Exercise task 1 - List every programming language, piece of software, or image file format named in the forum post below about isolating photo subjects from their backgrounds.
Exercise task 2 -
Answer these questions from the forum post below about comparing two nearly identical photos.
(a) By how much can individual RGB values vary between the two shots?
(b) Which program was used to convert the RAW files to png?
(c) What happened when two copies of the same file were compared?
Exercise task 3 - Pick up the forum post below about comparing two nearly identical photos and keep writing from where it stops.
==== Given text
Re: Identical Pix

Discussion in 'Digital Photography' started by Chris Malcolm, Aug 15, 2012.

  1. Dudley Hanks <> wrote:
    > I had this great idea to write a Perl script to help isolate my subjects
    > from their backgrounds...


    > I thought I could take two pics, one without the subject and one with, both
    > shot in manual mode with the same settings, shot only moments apart.


    > Then, I thought I could run through the pixels and change the pixels that
    > were the same for a different background colour, leaving the subject intact,
    > as it would have pixels different from the first image.


    > I assumed that the pixels should be the same in the background but different
    > where the subject was situated.


    > Interestingly, even though there is no apparent difference when viewed side
    > by side, individual RGB values can vary by more than +/-25 per red, green or
    > blue component on virtually every pixel.


    > In spite of shooting in RAW and using lossless png source files, all but a
    > couple of hundred thousand pixels were unique between images.


    > I've only conducted the experiment after using Irfanview to convert the RAW
    > files to png, so it could be something in this particular application. I'll
    > check it out a bit more thoroughly, tomorrow, using Adobe, but it looks as
    > though each shot is truly unique, regardless of how similar they might
    > appear.


    > BTW, as a control, I compared two copies of the same file, and as one would
    > expect, the whole image went black, so it would seem that the script is
    > working properly, it's just that the rgb values are unique when pics are
    > shot moments apart.
========
==== Record set
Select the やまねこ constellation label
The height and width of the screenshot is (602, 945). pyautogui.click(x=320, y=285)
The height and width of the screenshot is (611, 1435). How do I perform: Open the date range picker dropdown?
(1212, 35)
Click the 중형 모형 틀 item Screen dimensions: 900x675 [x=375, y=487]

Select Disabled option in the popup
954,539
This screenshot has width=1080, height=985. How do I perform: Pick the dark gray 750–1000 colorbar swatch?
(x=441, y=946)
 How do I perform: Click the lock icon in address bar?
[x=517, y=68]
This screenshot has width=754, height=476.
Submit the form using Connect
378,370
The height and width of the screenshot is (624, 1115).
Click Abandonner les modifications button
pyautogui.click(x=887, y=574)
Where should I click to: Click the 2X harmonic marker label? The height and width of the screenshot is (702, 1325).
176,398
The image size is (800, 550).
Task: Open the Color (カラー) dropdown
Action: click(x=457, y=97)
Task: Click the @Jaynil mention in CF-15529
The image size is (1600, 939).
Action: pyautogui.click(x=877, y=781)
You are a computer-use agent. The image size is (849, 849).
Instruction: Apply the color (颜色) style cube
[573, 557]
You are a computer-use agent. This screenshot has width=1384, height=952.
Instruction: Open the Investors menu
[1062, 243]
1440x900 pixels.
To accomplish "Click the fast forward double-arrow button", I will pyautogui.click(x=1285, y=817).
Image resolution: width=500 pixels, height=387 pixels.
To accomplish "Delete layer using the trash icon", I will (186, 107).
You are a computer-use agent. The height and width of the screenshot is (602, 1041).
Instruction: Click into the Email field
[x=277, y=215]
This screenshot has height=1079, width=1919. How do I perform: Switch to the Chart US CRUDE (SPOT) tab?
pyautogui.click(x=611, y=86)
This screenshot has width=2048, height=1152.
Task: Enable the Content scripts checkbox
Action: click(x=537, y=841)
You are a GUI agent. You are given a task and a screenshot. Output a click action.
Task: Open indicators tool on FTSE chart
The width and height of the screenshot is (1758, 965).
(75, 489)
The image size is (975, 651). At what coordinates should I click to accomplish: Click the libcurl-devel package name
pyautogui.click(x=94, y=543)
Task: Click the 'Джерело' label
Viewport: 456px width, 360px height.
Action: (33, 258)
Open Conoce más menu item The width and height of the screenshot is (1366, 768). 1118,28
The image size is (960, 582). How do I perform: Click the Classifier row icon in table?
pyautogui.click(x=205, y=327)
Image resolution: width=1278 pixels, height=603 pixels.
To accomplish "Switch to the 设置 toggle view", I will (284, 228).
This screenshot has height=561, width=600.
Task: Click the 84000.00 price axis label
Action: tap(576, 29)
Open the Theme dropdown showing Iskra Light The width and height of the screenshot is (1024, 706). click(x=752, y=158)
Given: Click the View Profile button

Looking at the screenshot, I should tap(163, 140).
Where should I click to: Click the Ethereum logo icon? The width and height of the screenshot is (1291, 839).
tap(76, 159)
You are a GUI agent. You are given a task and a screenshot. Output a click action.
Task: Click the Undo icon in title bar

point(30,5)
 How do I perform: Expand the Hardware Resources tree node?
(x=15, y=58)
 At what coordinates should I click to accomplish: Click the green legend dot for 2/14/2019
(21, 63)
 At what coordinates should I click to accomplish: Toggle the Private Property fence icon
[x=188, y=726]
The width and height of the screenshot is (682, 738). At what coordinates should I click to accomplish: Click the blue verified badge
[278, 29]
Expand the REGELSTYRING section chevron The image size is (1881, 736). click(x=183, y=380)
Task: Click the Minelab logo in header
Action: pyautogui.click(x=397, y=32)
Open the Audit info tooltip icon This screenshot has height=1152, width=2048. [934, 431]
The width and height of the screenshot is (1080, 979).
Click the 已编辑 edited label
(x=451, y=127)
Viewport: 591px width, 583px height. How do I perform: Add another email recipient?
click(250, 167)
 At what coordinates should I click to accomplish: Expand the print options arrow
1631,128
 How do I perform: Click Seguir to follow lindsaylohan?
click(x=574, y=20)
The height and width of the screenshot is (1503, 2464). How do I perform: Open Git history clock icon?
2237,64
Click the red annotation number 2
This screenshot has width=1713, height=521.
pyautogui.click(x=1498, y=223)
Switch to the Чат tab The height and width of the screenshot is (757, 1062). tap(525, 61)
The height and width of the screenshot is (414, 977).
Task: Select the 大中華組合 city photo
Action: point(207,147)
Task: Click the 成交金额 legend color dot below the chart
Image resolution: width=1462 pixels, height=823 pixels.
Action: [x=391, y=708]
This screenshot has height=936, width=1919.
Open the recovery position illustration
========
Expected answer 1 - Perl, RAW, png, Irfanview, Adobe

Expected answer 2 -
(a) By more than +/-25 per red, green or blue component, on virtually every pixel.
(b) Irfanview.
(c) The whole image went black.

Expected answer 3 -
    > Anyone out there have any experience with trying this technique, but with
    > more success?


    > Take Care,
    > Dudley


    This is a classic machine vision problem. The pixel differences are
    there for so many hard to control reasons which others have mentioned
    that you have to live with them. To isolate subject from background
    you must first noise reduce the images until the backgrounds are the
    same within a small tolerance. You could help this process by first
    optically smoothing and noise reducing the background, i.e. having it
    out of focus, the better bokeh the easier :)

    Unless you have carefully controlled constant lighting conditions
    (mains powered lighting is rarely constant unless you use long
    exposures) there will so much variation in how much noise reduction
    and how much tolerance will do the job that you'll either have to tune
    these manually or use a smart adaptive value optimising
    algorithm. Having used that process to delineate subject from
    background you will then need to go back to the original effectively
    higher resolution image and map the delineation back onto it. Some
    care in that mapping back will be necessary to avoid visually obvious
    tiny high contrast oddities in the edge which will look like careless
    scissor work in a real cut and paste.

    If the new background is going to be other than simple flat single
    colour or too blurred to show any detail it will need to have
    appropriately similar lighting conditions to avoid looking like a cut
    and paste job.

    That's the hard way. As always it may be possible in some circs for
    some images to find a quick and dirty short cut fix which will work
    surprisingly well. Making people seem to float in the air by by using
    two images, one without subject and support, and using those to
    subtract only the support which holds them up is a popular trick. It's
    usually done the hard way by hand painting the background from one
    image over the support in the other, but some determined people
    suffering from the Programmer's Delusion might have succeeded in
    building automated versions of that trick with ideas you might find
    useful.

    Here's another idea. Hit the subject with so much nearby local light
    that the background is at least a stop darker than the dark bits of
    the subject. Then in converting from RAW just raise the black level
    until the background goes completely black. Powerful studio strobe
    lights can do that even in sunlight. The sun can even do it all by
    itself if you pose the subject against a deeply shaded background.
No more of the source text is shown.